AVON LAKE, Ohio — Mitt Romney's campaign called the US presidential race in key toss-up Ohio a "dead heat" Monday eight days before the election, claiming the Republican was poised to win the state after vital recent gains.

In a morning memo, Romney's Ohio state director Scott Jennings said a bolstered Romney ground game and newfound support for the Republican nominee in the Midwestern state was creating a "nightmare" scenario for President Barack Obama in the run-up to November 6.

"The state of the race in Ohio shows a dead heat, with Romney tracking toward victory on Election Day," Jennings wrote, citing an Ohio newspaper group poll released Sunday that pegged the race as tied at 49-49 percent.

In the past two weeks, the Romney campaign has knocked on 669,534 doors, while early voter Republican turnout is higher this year than in 2008, and early voting among Democrats is down, he wrote, quoting former George W. Bush's 2004 campaign voter expert Adrian Gray.

"We aren't doing anything differently to promote the events," according to Jennings. "People are just organically showing up to see the next leader of the free world.

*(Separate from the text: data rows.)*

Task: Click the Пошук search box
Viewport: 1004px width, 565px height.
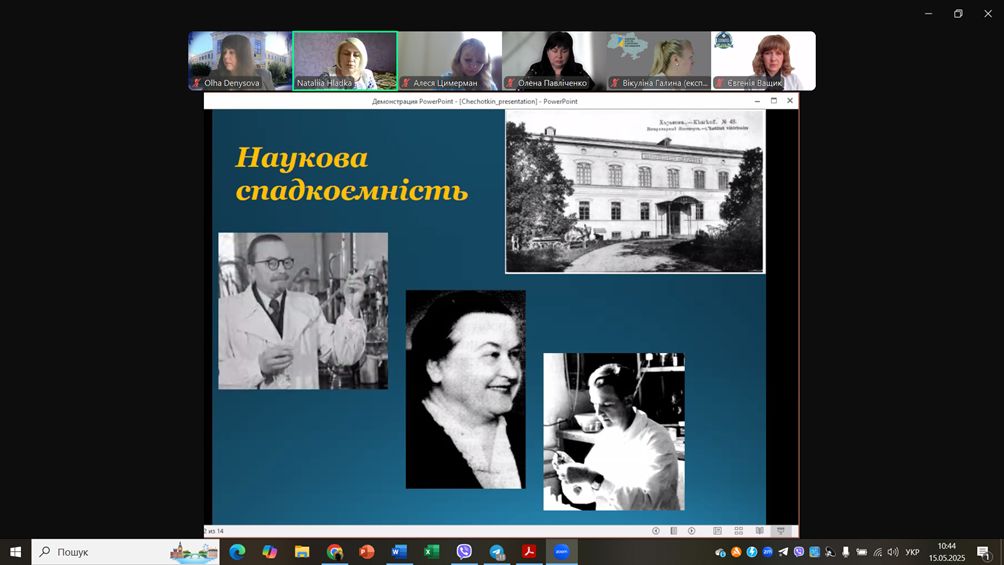Action: [x=125, y=552]
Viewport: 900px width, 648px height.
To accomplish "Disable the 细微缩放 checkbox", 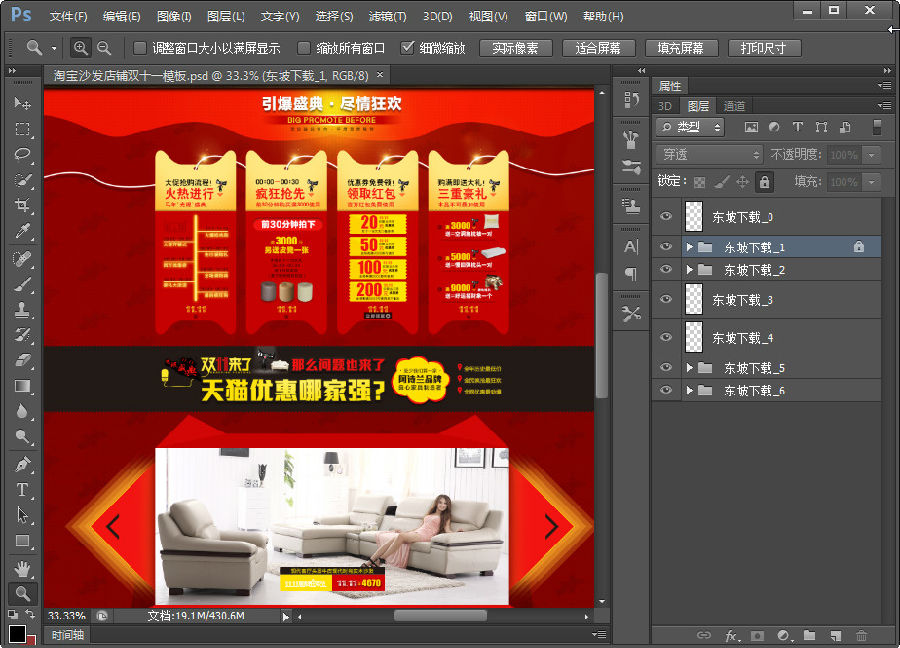I will coord(405,47).
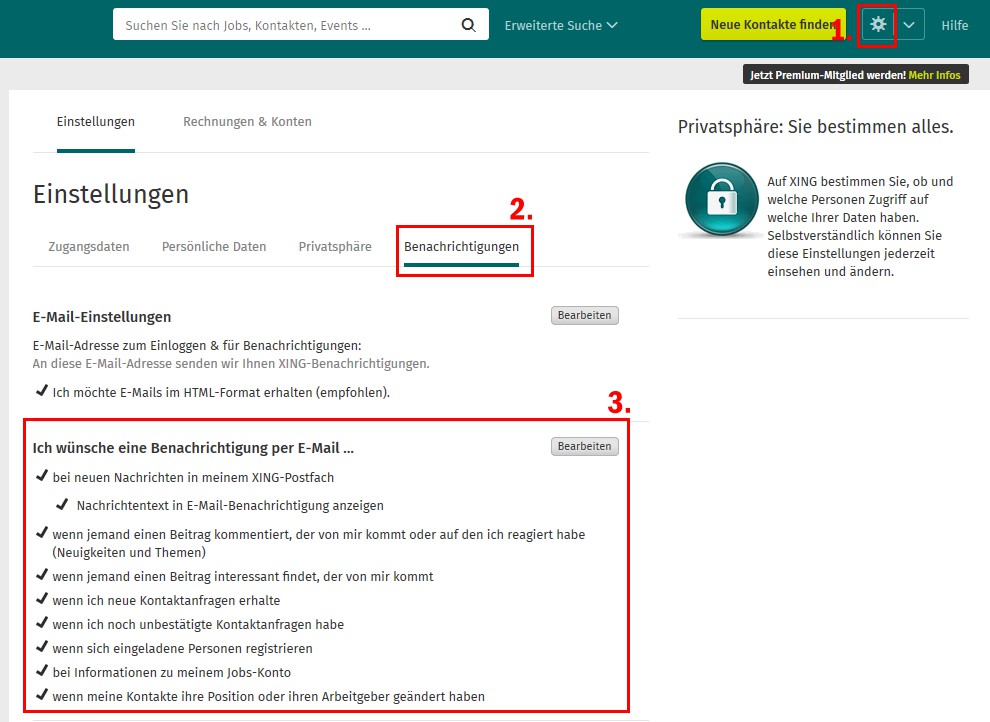Click the Mehr Infos premium link

pyautogui.click(x=934, y=75)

Romney and Obama are both pouring vast resources into the Buckeye State, which has emerged as perhaps the key battleground of the entire election.

No Republican has ever clinched the White House without winning Ohio, and Romney spent all of Sunday campaigning here.

On Monday he hosted a rally with 5,000 supporters at a high school in Avon Lake, where he implored voters to vote early.

"My guess is, if Ohio votes me in as president I'll be the next president of the United States," Romney said.